◆ Problem details ◆
Answer these questions from the passage on printing colorant onto tissue:
(a) What is the preferred range for the amount of colorant?
(b) What do softening agents added this way improve?
(c) In the example given, between which two points can the creped tissue web be printed?

◆ Text segment ◆
((

The add-on amount of colorant will be as little as possible while
sufficient to impart the desired color to the tissue web. The
amount will depend upon the nature of the particular tissue web
being treated, but in general can be from about 0.1 to about 3
milligrams per square inch of surface per side, and preferably from
about 0.2 to about 1.5 milligrams per square inch.
As previously mentioned, also within the scope of this invention
are the printing of bleaches, whiteners or brighteners to increase
the whiteness or brightness of a tissue. Such a process is more
economical and more flexible than treating all of the fibers prior
to tissue formation as is the current practice. Softening agents
can also be added in this manner to improve the feel of the
sheet.
The method of this invention can be applied at any point in the
manufacturing process after the tissue web is sufficiently dry to
accept the colorant being printed thereon. It is convenient to
print the tissue between manufacturing and converting, thus
avoiding any difficulties associated with high manufacturing line
speeds. For example, the creped tissue web can be printed between
the parent roll (soft roll) and the hardroll during rewinding.

))

Stored items from a collection

((

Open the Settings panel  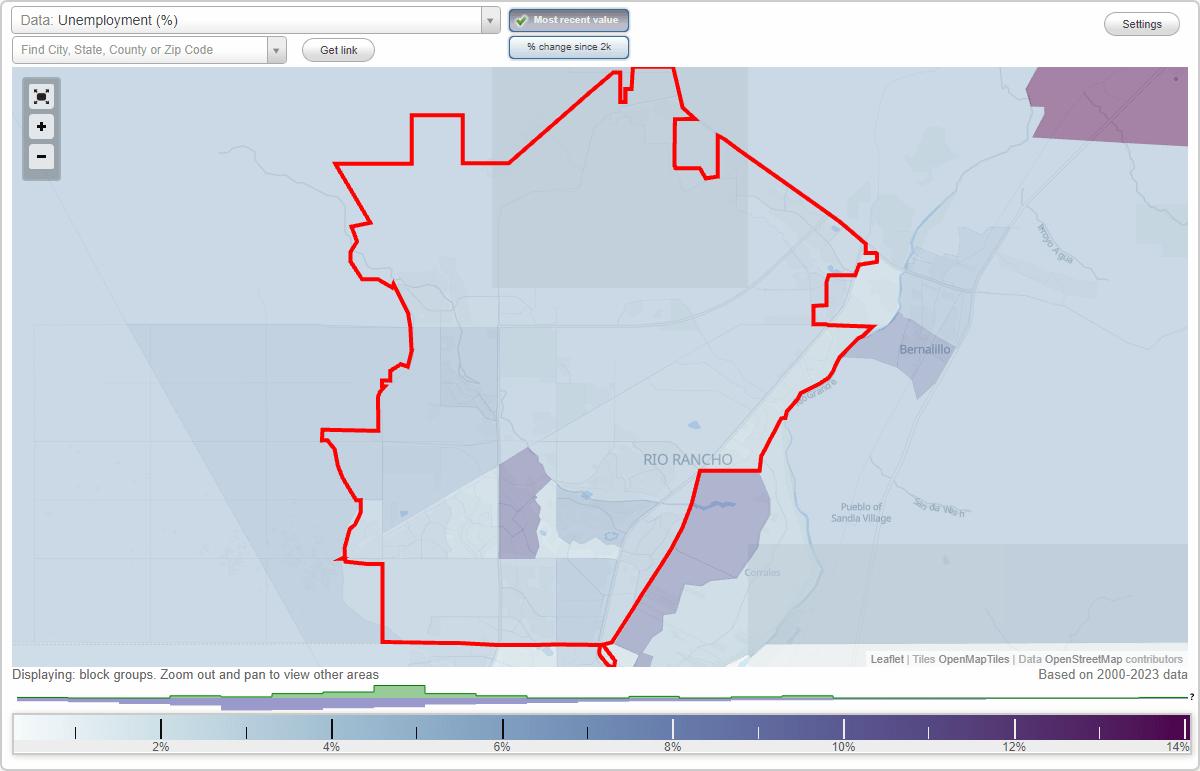pos(1141,23)
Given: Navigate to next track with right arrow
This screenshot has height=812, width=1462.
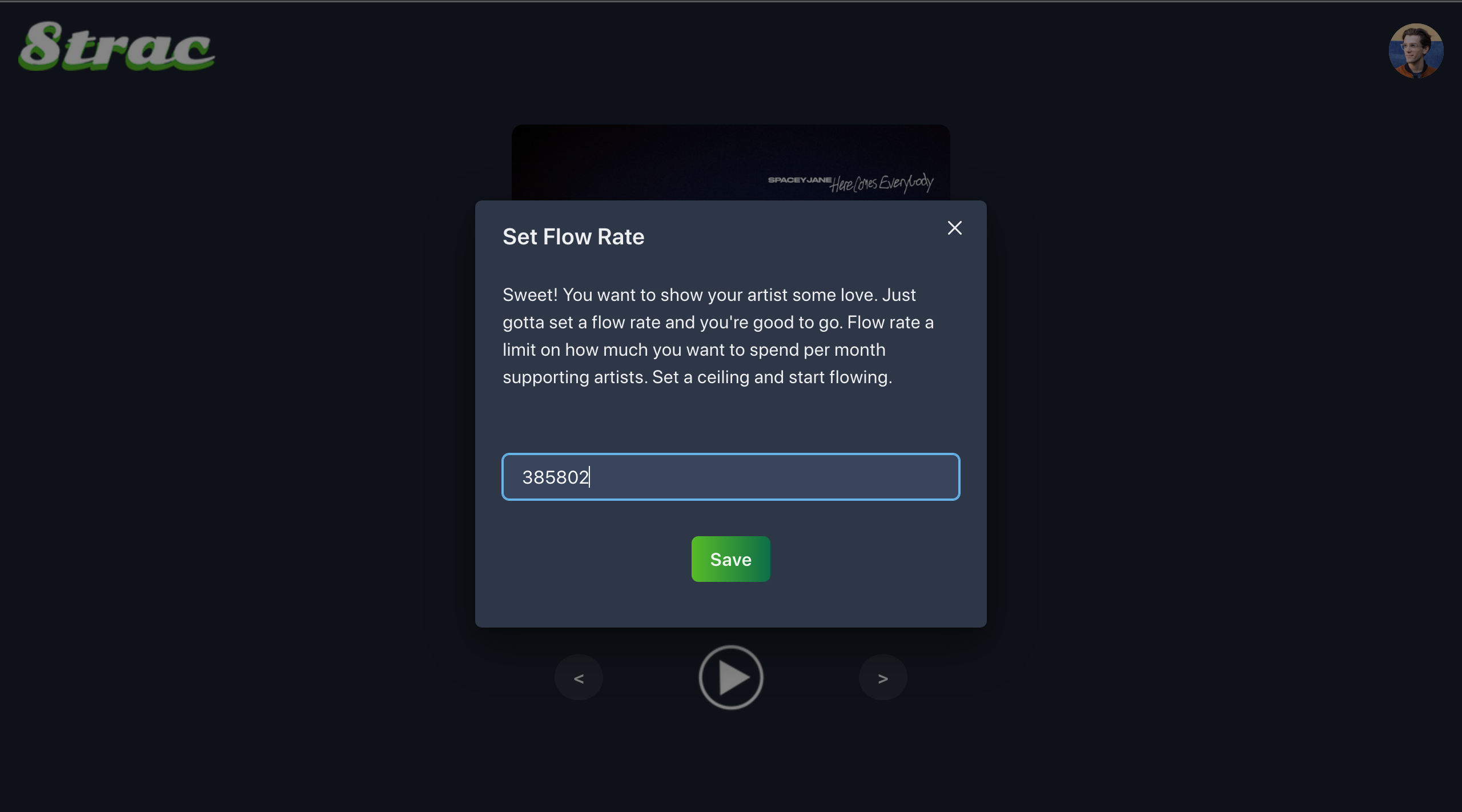Looking at the screenshot, I should click(x=882, y=677).
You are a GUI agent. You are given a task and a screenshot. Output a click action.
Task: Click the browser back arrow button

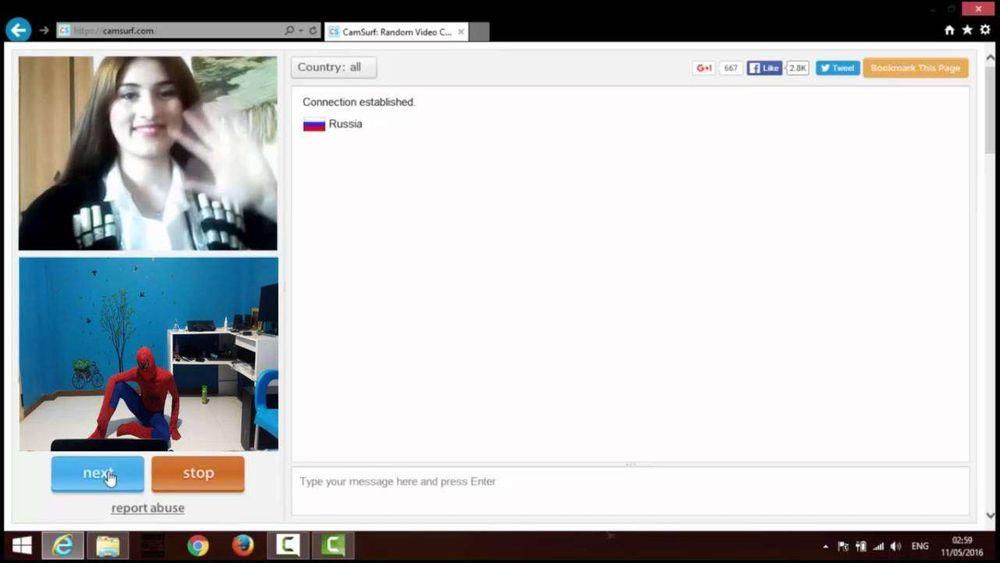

))

◆ Worked solution ◆
(a) From about 0.2 to about 1.5 milligrams per square inch.
(b) The feel of the sheet.
(c) Between the parent roll (soft roll) and the hardroll during rewinding.